YOUR OBJECTIVE:
Please transcribe every record below exactly as it appears.

THE DATA:
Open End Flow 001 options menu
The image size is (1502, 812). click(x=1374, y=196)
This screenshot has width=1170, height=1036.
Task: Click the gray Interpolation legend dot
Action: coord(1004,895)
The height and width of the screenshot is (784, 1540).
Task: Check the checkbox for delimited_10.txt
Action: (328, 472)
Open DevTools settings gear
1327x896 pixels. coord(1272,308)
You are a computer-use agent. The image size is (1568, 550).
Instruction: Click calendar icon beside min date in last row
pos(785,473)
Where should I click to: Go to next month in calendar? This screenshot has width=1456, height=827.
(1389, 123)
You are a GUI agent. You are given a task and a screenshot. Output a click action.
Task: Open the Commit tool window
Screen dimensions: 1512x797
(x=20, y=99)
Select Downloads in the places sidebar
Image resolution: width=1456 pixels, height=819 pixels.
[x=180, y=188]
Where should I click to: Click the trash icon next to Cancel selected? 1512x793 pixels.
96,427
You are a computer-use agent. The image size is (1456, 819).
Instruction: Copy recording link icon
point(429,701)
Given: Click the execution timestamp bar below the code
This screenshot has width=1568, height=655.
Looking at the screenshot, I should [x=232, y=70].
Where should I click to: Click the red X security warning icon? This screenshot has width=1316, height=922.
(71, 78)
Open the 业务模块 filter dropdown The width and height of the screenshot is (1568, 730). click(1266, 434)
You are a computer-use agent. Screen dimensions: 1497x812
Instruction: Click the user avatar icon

OUTPUT FOR THIS TASK:
Open End Flow 001 options menu
The image size is (1502, 812). click(x=1374, y=196)
This screenshot has width=1170, height=1036.
Task: Click the gray Interpolation legend dot
Action: coord(1004,895)
The height and width of the screenshot is (784, 1540).
Task: Check the checkbox for delimited_10.txt
Action: (328, 472)
Open DevTools settings gear
1327x896 pixels. coord(1272,308)
You are a computer-use agent. The image size is (1568, 550).
Instruction: Click calendar icon beside min date in last row
pos(785,473)
Where should I click to: Go to next month in calendar? This screenshot has width=1456, height=827.
(1389, 123)
You are a GUI agent. You are given a task and a screenshot. Output a click action.
Task: Open the Commit tool window
Screen dimensions: 1512x797
(x=20, y=99)
Select Downloads in the places sidebar
Image resolution: width=1456 pixels, height=819 pixels.
[x=180, y=188]
Where should I click to: Click the trash icon next to Cancel selected? 1512x793 pixels.
96,427
You are a computer-use agent. The image size is (1456, 819).
Instruction: Copy recording link icon
point(429,701)
Given: Click the execution timestamp bar below the code
This screenshot has width=1568, height=655.
Looking at the screenshot, I should [x=232, y=70].
Where should I click to: Click the red X security warning icon? This screenshot has width=1316, height=922.
(71, 78)
Open the 业务模块 filter dropdown The width and height of the screenshot is (1568, 730). click(1266, 434)
You are a computer-use agent. Screen dimensions: 1497x812
Instruction: Click the user avatar icon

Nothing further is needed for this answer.